▶ [Information provided]
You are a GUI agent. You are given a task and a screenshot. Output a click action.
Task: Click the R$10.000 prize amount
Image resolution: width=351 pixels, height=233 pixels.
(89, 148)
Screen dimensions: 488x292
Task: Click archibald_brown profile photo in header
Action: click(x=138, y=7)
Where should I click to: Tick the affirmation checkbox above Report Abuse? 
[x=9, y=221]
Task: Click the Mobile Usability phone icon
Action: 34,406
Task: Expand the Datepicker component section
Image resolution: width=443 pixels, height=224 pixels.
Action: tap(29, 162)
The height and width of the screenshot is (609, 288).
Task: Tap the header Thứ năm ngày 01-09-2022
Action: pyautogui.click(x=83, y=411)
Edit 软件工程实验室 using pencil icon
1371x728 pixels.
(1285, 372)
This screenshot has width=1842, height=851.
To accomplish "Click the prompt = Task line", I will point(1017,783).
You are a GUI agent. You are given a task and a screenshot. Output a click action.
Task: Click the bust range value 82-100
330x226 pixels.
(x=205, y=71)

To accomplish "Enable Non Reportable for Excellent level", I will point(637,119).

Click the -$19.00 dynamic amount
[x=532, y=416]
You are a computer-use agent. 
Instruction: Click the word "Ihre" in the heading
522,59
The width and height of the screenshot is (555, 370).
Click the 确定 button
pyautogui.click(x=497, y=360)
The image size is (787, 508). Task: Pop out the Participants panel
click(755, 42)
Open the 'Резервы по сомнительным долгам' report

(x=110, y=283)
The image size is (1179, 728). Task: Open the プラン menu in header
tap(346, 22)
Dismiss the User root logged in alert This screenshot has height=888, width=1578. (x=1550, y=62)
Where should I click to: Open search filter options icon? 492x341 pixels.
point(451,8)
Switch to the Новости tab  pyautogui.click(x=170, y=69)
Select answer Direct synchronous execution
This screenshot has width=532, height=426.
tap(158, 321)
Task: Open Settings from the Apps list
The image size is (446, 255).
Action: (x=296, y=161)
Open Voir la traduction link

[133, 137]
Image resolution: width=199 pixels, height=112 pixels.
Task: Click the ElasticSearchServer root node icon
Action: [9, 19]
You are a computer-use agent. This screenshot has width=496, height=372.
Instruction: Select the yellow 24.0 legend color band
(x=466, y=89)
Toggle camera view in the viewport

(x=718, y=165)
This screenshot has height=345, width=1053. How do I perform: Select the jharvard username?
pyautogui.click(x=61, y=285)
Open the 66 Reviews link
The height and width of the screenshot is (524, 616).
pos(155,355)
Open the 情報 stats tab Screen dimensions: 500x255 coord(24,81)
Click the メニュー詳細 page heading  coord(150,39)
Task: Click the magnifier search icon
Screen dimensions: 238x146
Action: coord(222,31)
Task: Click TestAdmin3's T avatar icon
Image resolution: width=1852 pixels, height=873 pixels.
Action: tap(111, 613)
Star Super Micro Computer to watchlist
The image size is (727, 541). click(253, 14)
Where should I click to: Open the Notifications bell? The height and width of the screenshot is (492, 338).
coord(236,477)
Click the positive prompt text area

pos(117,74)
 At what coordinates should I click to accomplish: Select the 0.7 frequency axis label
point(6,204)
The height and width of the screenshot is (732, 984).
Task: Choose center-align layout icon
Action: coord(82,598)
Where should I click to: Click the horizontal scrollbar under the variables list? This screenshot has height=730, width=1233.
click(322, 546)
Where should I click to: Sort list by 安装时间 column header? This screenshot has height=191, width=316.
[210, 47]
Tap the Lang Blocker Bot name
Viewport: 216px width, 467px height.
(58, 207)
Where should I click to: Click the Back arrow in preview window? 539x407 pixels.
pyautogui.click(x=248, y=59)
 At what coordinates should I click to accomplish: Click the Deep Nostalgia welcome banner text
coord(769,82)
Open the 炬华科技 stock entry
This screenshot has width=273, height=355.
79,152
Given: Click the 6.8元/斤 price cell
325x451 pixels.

▶ [What to work on] Every record listed above needs to be written out again exactly.

▶ [Exercise result]
You are a GUI agent. You are given a task and a screenshot. Output a click action.
Task: Click the R$10.000 prize amount
Image resolution: width=351 pixels, height=233 pixels.
(89, 148)
Screen dimensions: 488x292
Task: Click archibald_brown profile photo in header
Action: click(x=138, y=7)
Where should I click to: Tick the affirmation checkbox above Report Abuse? 
[x=9, y=221]
Task: Click the Mobile Usability phone icon
Action: 34,406
Task: Expand the Datepicker component section
Image resolution: width=443 pixels, height=224 pixels.
Action: tap(29, 162)
The height and width of the screenshot is (609, 288).
Task: Tap the header Thứ năm ngày 01-09-2022
Action: pyautogui.click(x=83, y=411)
Edit 软件工程实验室 using pencil icon
1371x728 pixels.
(1285, 372)
This screenshot has width=1842, height=851.
To accomplish "Click the prompt = Task line", I will point(1017,783).
You are a GUI agent. You are given a task and a screenshot. Output a click action.
Task: Click the bust range value 82-100
330x226 pixels.
(x=205, y=71)

To accomplish "Enable Non Reportable for Excellent level", I will point(637,119).

Click the -$19.00 dynamic amount
[x=532, y=416]
You are a computer-use agent. 
Instruction: Click the word "Ihre" in the heading
522,59
The width and height of the screenshot is (555, 370).
Click the 确定 button
pyautogui.click(x=497, y=360)
The image size is (787, 508). Task: Pop out the Participants panel
click(755, 42)
Open the 'Резервы по сомнительным долгам' report

(x=110, y=283)
The image size is (1179, 728). Task: Open the プラン menu in header
tap(346, 22)
Dismiss the User root logged in alert This screenshot has height=888, width=1578. (x=1550, y=62)
Where should I click to: Open search filter options icon? 492x341 pixels.
point(451,8)
Switch to the Новости tab  pyautogui.click(x=170, y=69)
Select answer Direct synchronous execution
This screenshot has width=532, height=426.
tap(158, 321)
Task: Open Settings from the Apps list
The image size is (446, 255).
Action: (x=296, y=161)
Open Voir la traduction link

[133, 137]
Image resolution: width=199 pixels, height=112 pixels.
Task: Click the ElasticSearchServer root node icon
Action: [9, 19]
You are a computer-use agent. This screenshot has width=496, height=372.
Instruction: Select the yellow 24.0 legend color band
(x=466, y=89)
Toggle camera view in the viewport

(x=718, y=165)
This screenshot has height=345, width=1053. How do I perform: Select the jharvard username?
pyautogui.click(x=61, y=285)
Open the 66 Reviews link
The height and width of the screenshot is (524, 616).
pos(155,355)
Open the 情報 stats tab Screen dimensions: 500x255 coord(24,81)
Click the メニュー詳細 page heading  coord(150,39)
Task: Click the magnifier search icon
Screen dimensions: 238x146
Action: coord(222,31)
Task: Click TestAdmin3's T avatar icon
Image resolution: width=1852 pixels, height=873 pixels.
Action: tap(111, 613)
Star Super Micro Computer to watchlist
The image size is (727, 541). click(253, 14)
Where should I click to: Open the Notifications bell? The height and width of the screenshot is (492, 338).
coord(236,477)
Click the positive prompt text area

pos(117,74)
 At what coordinates should I click to accomplish: Select the 0.7 frequency axis label
point(6,204)
The height and width of the screenshot is (732, 984).
Task: Choose center-align layout icon
Action: coord(82,598)
Where should I click to: Click the horizontal scrollbar under the variables list? This screenshot has height=730, width=1233.
click(322, 546)
Where should I click to: Sort list by 安装时间 column header? This screenshot has height=191, width=316.
[210, 47]
Tap the Lang Blocker Bot name
Viewport: 216px width, 467px height.
(58, 207)
Where should I click to: Click the Back arrow in preview window? 539x407 pixels.
pyautogui.click(x=248, y=59)
 At what coordinates should I click to accomplish: Click the Deep Nostalgia welcome banner text
coord(769,82)
Open the 炬华科技 stock entry
This screenshot has width=273, height=355.
79,152
Given: Click the 6.8元/斤 price cell
325x451 pixels.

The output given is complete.